Paper No. 3
Presentation Time: 9:30 AM


PETERS, Darwin G., Riverside University High School, Milwaukee Public Schools, 1615 E. Locust St, Milwaukee, WI 53211 and HUPPERT, Michele L., Spring Valley Middle-High School, S1450 County Road CC, Spring Valley, WI 54767,

Reaching students at minority-serving institutions is a primary goal of the Research Experience for Teachers (RET), developed under the National Science Foundation. RET supports the active partnerships of K-12 science, technology, engineering, computer and information science, and mathematics (STEM) teachers with university faculty members. Through a six week collaborative program, teachers and researchers work side-by-side; ultimately translating those research experiences into creative classroom activities. Partnerships with high needs schools are especially encouraged, as is participation by underrepresented minorities, women and persons with disabilities. Through this partnership, the secondary teachers worked in state-of-the-art labs where they gained insight on new studies that better engage students who typically find themselves unengaged.

With support from RET and the University of Wisconsin-Milwaukee; one teacher from an urban setting and one teacher from a rural setting collaborated with Dr. Shangping Xu of the Geosciences department to contribute to pioneering research to quantify the effects of biochar amendments on the leaching of nutrient species. In their research, waste-sourced biochars reduced the mass of phosphate leaching by 38-40% and also reduced the initial rate of nitrate leaching.

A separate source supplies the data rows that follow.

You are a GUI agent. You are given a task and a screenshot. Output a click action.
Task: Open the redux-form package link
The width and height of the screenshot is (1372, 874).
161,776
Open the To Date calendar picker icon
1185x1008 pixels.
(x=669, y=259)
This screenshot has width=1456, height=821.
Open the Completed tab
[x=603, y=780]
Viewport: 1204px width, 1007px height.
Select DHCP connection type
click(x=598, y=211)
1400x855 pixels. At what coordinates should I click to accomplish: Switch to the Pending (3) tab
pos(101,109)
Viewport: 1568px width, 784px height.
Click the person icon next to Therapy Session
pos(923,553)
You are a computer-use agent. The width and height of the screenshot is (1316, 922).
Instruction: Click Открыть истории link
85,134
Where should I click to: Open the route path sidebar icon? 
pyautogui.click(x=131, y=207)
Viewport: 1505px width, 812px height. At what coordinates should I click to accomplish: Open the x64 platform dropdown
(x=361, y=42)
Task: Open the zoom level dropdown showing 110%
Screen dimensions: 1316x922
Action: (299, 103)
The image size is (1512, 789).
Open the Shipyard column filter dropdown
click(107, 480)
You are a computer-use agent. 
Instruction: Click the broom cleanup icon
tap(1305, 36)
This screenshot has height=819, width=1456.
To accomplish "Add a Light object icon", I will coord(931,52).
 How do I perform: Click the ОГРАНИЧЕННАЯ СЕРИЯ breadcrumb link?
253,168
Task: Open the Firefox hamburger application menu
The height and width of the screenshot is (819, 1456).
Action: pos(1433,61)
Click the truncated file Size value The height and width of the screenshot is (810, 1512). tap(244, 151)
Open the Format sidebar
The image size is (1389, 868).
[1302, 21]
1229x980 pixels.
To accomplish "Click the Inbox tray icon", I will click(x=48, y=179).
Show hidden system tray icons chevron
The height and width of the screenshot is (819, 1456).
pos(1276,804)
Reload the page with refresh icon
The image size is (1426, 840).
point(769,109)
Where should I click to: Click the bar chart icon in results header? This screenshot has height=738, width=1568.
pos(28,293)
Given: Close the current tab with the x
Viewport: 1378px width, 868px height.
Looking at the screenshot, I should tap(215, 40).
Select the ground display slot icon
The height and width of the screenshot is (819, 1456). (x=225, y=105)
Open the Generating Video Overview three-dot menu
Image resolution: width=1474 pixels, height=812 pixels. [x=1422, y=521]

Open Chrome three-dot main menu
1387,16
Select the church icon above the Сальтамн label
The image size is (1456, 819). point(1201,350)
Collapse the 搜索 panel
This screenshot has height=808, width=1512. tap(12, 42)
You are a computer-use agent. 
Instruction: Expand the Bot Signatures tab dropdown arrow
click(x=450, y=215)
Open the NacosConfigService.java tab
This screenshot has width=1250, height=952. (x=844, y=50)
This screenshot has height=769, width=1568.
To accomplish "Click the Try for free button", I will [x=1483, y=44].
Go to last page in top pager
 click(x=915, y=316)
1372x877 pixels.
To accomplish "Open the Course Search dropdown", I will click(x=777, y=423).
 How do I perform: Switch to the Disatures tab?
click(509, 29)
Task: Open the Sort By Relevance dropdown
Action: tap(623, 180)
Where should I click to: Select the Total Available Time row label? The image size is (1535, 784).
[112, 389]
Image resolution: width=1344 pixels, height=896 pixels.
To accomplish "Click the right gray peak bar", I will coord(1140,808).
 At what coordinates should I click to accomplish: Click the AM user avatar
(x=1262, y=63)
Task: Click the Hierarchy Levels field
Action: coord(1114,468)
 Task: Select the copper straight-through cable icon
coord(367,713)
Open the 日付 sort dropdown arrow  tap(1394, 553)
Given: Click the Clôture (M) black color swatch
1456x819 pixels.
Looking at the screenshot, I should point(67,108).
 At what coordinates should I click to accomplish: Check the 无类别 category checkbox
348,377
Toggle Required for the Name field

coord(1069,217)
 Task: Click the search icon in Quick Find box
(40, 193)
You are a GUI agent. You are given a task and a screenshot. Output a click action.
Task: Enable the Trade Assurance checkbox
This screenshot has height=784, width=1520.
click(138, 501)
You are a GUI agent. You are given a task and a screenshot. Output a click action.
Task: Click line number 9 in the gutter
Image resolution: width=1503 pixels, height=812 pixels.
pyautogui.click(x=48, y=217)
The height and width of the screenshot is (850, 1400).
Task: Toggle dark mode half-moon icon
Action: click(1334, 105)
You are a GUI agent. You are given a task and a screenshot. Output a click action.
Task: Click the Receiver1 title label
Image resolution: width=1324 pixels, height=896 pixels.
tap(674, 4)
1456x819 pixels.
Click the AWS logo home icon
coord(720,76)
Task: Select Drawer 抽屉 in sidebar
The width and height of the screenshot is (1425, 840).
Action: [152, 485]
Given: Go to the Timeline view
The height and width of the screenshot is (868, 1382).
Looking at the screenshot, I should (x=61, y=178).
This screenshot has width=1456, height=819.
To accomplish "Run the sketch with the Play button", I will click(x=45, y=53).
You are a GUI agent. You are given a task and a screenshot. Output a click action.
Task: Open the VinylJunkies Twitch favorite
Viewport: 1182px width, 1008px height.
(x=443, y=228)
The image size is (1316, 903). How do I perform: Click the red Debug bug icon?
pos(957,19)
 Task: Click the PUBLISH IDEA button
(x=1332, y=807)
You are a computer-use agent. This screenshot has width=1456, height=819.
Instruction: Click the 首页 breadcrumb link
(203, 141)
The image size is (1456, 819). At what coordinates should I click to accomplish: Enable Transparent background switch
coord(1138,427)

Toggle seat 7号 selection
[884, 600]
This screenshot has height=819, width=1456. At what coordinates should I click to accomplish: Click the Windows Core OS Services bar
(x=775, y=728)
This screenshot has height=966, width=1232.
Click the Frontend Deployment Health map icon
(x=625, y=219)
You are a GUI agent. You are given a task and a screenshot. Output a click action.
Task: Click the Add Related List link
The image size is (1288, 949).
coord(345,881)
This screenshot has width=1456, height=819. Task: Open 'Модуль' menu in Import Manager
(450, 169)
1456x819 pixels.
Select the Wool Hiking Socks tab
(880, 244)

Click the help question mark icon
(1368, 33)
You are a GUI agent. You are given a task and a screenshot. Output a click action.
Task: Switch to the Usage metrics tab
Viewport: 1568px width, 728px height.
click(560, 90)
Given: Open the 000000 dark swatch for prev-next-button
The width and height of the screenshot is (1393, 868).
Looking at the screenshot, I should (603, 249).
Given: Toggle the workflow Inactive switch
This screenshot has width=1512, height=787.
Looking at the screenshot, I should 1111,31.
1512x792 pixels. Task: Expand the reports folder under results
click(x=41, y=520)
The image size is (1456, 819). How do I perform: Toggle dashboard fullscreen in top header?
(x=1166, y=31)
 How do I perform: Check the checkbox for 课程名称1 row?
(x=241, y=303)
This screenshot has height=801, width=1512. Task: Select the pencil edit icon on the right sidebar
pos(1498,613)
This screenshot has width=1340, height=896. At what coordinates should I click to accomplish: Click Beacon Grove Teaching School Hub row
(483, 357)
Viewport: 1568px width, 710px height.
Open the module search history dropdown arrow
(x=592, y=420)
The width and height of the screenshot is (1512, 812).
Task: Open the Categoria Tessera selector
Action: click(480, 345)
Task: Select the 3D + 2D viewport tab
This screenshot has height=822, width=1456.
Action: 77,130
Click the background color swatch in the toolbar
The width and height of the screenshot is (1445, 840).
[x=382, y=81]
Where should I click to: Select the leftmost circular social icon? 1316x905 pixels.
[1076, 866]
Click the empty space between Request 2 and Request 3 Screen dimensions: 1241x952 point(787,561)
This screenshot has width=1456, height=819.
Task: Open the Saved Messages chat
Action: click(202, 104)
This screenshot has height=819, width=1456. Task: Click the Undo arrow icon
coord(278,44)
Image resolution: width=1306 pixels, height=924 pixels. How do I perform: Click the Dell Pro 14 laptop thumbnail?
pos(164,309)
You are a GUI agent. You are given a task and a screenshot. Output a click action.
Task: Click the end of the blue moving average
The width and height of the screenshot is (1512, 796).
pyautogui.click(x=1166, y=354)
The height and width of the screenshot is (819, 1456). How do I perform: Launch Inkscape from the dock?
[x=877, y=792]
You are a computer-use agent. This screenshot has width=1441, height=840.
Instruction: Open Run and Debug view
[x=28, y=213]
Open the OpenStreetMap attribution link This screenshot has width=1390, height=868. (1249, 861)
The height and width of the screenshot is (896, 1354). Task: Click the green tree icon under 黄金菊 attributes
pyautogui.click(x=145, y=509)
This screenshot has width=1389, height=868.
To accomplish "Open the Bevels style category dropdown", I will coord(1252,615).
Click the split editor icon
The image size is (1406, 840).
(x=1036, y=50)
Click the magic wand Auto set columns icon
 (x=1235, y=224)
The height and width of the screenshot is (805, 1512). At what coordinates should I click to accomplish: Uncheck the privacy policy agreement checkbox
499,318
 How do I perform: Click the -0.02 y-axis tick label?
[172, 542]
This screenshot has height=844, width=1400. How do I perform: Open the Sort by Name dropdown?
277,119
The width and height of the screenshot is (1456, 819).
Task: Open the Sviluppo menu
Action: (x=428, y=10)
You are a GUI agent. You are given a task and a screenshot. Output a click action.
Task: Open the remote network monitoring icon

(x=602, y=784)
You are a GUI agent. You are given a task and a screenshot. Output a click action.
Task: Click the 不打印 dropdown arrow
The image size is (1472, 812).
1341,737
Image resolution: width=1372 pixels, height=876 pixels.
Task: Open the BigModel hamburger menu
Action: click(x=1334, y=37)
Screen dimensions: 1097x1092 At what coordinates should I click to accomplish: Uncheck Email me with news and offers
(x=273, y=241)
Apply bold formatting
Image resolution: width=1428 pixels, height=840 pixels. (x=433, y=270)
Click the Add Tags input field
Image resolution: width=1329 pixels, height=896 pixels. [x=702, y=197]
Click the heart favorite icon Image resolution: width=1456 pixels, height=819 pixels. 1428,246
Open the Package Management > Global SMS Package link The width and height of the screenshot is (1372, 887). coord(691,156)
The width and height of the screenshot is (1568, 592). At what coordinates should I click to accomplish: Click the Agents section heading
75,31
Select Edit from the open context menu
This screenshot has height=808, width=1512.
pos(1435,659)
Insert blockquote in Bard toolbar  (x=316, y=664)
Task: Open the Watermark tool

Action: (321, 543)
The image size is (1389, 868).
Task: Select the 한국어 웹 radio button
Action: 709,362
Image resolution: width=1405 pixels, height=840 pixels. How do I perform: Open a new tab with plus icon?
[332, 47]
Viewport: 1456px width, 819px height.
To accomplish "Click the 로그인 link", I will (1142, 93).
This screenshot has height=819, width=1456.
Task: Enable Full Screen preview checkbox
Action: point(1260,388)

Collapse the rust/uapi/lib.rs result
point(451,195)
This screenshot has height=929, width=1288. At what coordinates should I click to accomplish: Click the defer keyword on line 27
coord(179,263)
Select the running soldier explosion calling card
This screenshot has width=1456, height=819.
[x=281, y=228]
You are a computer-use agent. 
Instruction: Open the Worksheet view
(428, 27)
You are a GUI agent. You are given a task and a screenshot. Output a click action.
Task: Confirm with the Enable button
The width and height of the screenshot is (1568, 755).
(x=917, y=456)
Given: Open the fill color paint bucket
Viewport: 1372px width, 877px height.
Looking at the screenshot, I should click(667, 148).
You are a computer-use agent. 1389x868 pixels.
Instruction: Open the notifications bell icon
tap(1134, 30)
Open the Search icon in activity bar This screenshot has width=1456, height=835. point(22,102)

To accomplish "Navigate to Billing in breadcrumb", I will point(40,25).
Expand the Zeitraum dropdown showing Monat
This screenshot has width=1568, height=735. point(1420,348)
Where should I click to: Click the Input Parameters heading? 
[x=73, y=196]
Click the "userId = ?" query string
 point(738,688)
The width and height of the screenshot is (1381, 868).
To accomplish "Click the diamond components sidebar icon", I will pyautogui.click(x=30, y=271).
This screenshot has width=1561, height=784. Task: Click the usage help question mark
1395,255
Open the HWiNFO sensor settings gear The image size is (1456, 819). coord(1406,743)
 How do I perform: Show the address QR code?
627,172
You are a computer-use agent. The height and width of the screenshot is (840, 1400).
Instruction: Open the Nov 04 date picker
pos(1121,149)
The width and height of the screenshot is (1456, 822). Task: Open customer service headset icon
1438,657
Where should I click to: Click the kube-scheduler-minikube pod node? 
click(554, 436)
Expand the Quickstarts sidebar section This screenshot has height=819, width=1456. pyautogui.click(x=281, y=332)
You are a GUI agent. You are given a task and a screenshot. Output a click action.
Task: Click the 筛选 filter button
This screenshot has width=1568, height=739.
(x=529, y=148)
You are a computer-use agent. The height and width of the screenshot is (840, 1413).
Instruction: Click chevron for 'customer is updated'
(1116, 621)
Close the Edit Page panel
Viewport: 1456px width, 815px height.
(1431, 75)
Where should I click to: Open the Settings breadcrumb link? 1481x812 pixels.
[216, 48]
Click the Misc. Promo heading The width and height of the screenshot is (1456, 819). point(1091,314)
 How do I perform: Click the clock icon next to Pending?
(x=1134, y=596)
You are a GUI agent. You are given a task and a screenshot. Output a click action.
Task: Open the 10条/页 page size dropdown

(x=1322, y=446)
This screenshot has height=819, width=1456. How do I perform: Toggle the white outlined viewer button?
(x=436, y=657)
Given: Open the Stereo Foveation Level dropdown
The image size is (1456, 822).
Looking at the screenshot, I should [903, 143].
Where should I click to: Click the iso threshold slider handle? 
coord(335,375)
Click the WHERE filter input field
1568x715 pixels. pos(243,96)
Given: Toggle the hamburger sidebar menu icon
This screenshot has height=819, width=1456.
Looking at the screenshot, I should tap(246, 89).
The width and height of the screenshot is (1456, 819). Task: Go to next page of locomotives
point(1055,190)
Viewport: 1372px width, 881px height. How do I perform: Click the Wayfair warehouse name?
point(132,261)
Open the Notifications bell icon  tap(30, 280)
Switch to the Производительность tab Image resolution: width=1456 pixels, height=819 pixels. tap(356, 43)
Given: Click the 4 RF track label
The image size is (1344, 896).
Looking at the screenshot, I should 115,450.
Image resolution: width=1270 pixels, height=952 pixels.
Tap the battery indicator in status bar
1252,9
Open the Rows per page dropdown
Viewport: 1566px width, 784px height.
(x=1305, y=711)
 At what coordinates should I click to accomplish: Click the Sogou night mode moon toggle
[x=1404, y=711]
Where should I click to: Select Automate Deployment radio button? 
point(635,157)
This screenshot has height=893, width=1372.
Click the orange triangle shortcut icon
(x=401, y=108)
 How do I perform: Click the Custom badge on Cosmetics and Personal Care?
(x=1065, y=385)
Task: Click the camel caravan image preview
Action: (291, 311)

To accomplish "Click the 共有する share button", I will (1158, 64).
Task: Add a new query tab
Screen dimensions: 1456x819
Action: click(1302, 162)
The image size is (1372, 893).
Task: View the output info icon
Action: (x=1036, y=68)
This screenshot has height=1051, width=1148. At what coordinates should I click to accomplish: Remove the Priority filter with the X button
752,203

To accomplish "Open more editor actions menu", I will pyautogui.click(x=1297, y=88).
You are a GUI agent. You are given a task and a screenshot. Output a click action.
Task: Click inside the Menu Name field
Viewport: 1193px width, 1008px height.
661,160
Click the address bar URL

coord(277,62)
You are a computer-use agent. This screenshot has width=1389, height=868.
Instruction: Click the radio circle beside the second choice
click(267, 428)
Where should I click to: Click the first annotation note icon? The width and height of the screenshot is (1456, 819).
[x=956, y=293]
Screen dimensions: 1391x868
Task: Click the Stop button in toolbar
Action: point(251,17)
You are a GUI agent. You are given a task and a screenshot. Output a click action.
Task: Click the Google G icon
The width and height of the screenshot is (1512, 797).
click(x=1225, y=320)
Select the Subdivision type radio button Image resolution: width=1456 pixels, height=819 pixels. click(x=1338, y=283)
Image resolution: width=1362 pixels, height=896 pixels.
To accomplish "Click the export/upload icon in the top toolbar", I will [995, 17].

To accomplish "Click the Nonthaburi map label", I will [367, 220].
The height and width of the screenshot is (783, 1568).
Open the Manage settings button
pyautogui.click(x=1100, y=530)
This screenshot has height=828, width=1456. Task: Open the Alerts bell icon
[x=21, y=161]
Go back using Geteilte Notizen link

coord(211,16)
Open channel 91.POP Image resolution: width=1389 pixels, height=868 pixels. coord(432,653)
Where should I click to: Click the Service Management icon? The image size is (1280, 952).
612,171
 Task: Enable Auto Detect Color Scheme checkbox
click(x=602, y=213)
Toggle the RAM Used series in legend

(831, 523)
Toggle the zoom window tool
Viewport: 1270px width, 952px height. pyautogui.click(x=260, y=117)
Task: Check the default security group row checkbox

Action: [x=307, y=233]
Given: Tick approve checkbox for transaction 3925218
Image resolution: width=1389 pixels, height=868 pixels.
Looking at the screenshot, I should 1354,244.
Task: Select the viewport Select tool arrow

Darwin Peters, in the urban setting, teaches students with emotional behavioral disabilities in a high performing, high needs school. Working with students who are greatly-overlooked and left behind due to their behavioral challenges, Peters collaborated with the RET faculty advisors and mentor Michele Huppert to design project-based curriculum that tapped into a growing interest among his students and their communities: urban agriculture. Through investigations on water quality and soil fertility, there are great increases in student engagement that can lead to promising learning outcomes. With continued collaboration within the RET framework, local universities and high schools are finally acting as the neighbors they are; nurturing the symbiotic relationships that are helping to drive the next generation of untapped geoscientists in overlooked communities.